These reviews portray Landmark Nursing & Rehabilitation Center of West Monroe as a facility with highly polarized experiences: many families and residents praise specific departments and staff members, while others report serious and systemic problems. The most consistent strengths cited are the therapy department and a subset of compassionate, skilled staff. Multiple reviewers say therapy “saved” or greatly improved function for their loved ones, and rehabilitation outcomes are frequently called out as a major asset. Individual caregivers, including CNAs and some nurses, receive high praise for compassion, attentiveness, and making residents feel like family. Residents and family members also often appreciate the social programming — bingo, church services, evening entertainment, beauty shop access, and a busy activities calendar — which contributes to a positive atmosphere for many long-term residents. Several reviewers describe the facility as clean, friendly, and a place they would recommend or choose to live in long-term.
Despite these positives, a substantial number of reviews describe troubling operational and clinical problems. The primary negative theme is inconsistency in nursing and clinical care: while some nurses and aides are described as excellent, others are described as unresponsive, inattentive, or neglectful. Night shifts are highlighted repeatedly as understaffed, with reports that a single CNA may be responsible for 20–30 residents. This staffing pressure appears linked to missed care events such as lack of assistance with feeding, unattended residents, and delayed response to clinical deterioration. Several reviewers report serious clinical oversights — failure to detect seizures, unrecognized urinary tract or kidney infections until late, and at least one report of a resident who died within two hours of hospital admission after being transferred from the facility. These accounts suggest potential gaps in monitoring, assessment, and escalation of care.
Discharge planning and care coordination emerge as another prominent negative pattern. Multiple reviews say that home health, oxygen, or other required services were not in place at discharge, and that discharge processes were mismanaged or poorly communicated. Families describe being told setup problems were due to a fax machine or other logistical excuses. Poor communication extends to general accessibility — family members reporting difficulty reaching staff or getting clear answers about clinical status or resident belongings. Related to coordination issues are repeated reports of missing or stolen personal items (clothing, dentures), wrong dentures provided, and poor handling of residents’ possessions. These lapses in transitions and property management have caused significant distress for several reviewers.
Environmental and safety concerns are reported by a subset of reviewers: allegations of unsanitary conditions, filthy masks, water on floors, and theft. Falls and other hazards are specifically mentioned. There are also accounts of care access being restricted during shutdowns — for example, blocked podiatry and lack of foot care — which further contributed to declines in some residents’ health. Food and dining receive mixed comments: while many say the food is excellent and the dining experience is positive, others complain the food is inconsistent and sometimes overly salty or overly sweet, indicating variability in meal quality.

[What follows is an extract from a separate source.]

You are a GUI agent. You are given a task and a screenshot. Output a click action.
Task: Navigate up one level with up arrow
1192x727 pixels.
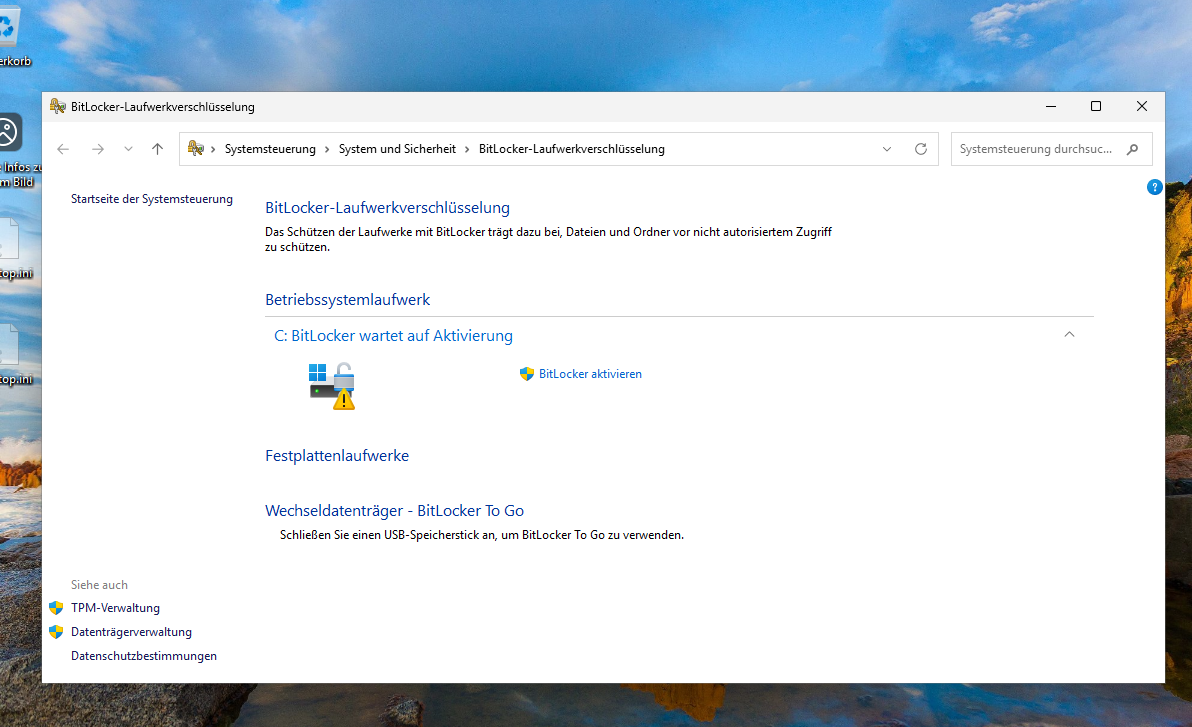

Management and culture are described unevenly. Several reviewers feel administration is disengaged or focused on titles rather than resident care, while others praise administrative responsiveness. This mixed perception suggests that leadership and culture may be inconsistent across shifts or units. Notably, the therapy department and certain long-tenured staff seem to represent institutional strengths, whereas nursing coverage (especially at night) and discharge logistics represent recurrent weaknesses. The overall tone across reviews is bipolar: some families and residents consider Landmark to be the best option locally with loving staff and excellent therapy, while others warn to avoid the facility due to neglect, safety incidents, and administrative failures.
In summary, Landmark shows clear areas of excellence — particularly in therapy/rehabilitation, several compassionate individual caregivers, active resident programming, and in some cases cleanliness and good food. However, consistent and serious concerns appear around nursing consistency, night staffing levels, care coordination at discharge, communication with families, loss/theft of belongings, and occasional reports of significant clinical failures and safety hazards. Prospective residents and families should weigh the facility's strong rehabilitation services and praised staff against documented risks in nursing consistency and discharge planning. If considering Landmark, ask targeted questions about nurse-to-resident ratios (especially nights), discharge procedures (home health and oxygen setup confirmation), protocols for monitoring acute changes, handling of personal belongings, and measures leadership has put in place to address the adverse events described by multiple reviewers.